Thursday, 2 July 2009 23:00 by David LeVan

Upon concluding a reverse audit, we determined the value of the personal property at a glass container facility to be $10 million.  We sent a report detailing our findings to the client, who in turn sent a completed return to the assessor.  When assessment notices came out, however, the assessor had reported a value of approximately $12 million.

When questioned by the taxpayer about his rational for the $12 million value, he responded that he was “tired of the personal property value going down” and decided to keep the value the same as it had been for the previous owners the year before.  Unbeknownst to the taxpayer, the assessor and the previous owners of the plant had a rocky relationship, and the assessor decided to continue this adversarial relationship even though the plant had been sold to new owners.

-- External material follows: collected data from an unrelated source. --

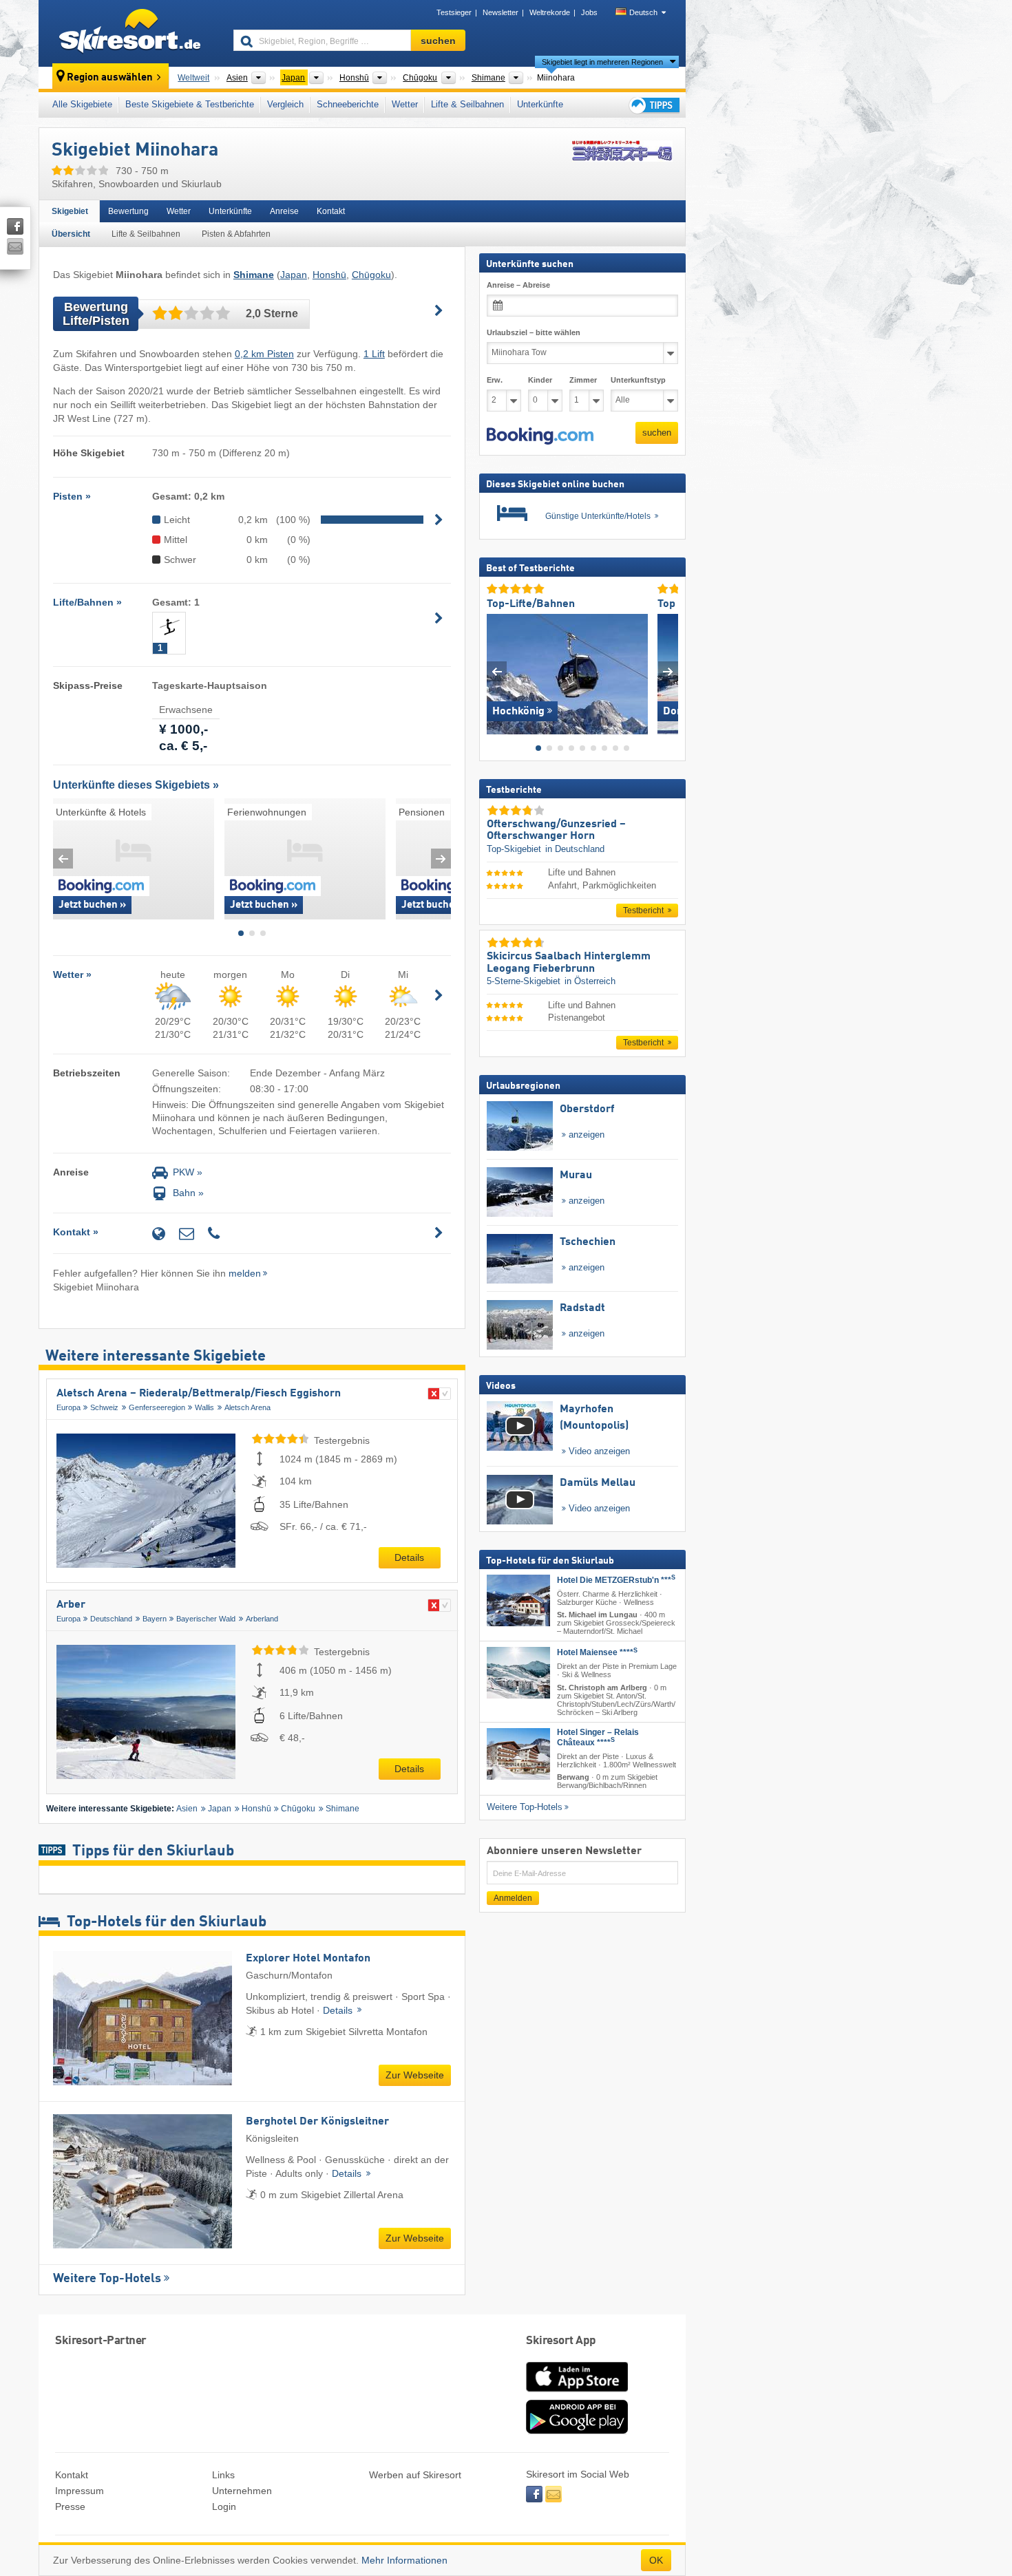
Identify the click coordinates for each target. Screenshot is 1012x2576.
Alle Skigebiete (82, 104)
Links (223, 2474)
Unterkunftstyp (638, 380)
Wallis (204, 1407)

After talking with the assessor, it appeared he was not interested in the facts nor in establishing a good relationship with the new owners. Since the assessor failed to present any logical evidence for maintaining the previous year’s assessment, the company decided to appeal.  Little did they know that what began as a straightforward appeal was soon to resemble a Grisham novel. They had come face-to-face with . . . The Runaway Assessor.

Who is the Runaway Assessor?  Sorry, we can’t reveal names. But generally speaking, Runaway Assessors are the great nemeses of corporate tax professionals; they dig in and fight for unrealistic values, even when faced with overwhelming evidence.  When they are opposed, Runaway Assessors have been known to inflate already unrealistic values.  They often develop a strong dislike for a particular taxpayer or taxpayers in general and take a punitive approach when making their assessments.  While the great majority of assessors work cooperatively and fairly with taxpayers, the Runaway Assessor can cause a taxpayer to lose sleep.

In this saga, the Runaway Assessor disputed the appeal.  He admitted his original value on the personal property was miscalculated—miscalculated too low that is!  On revision he claimed it should have been almost 50% higher—an ­increase from $12 million to approximately $17 million for that tax year!  A second appeal (to court) resulted in yet another tax hike.  The more the taxpayer appealed and presented information, the more the assessor resisted and raised the values.  The single-year appeal snowballed into a multi-year appeal, with the assessor ultimately hiking the value by nearly 5 times in the process.

Unfortunately for the Runaway Assessor, his arguments did not prevail in court.  In the end the taxpayer prevailed, getting their $10 million value.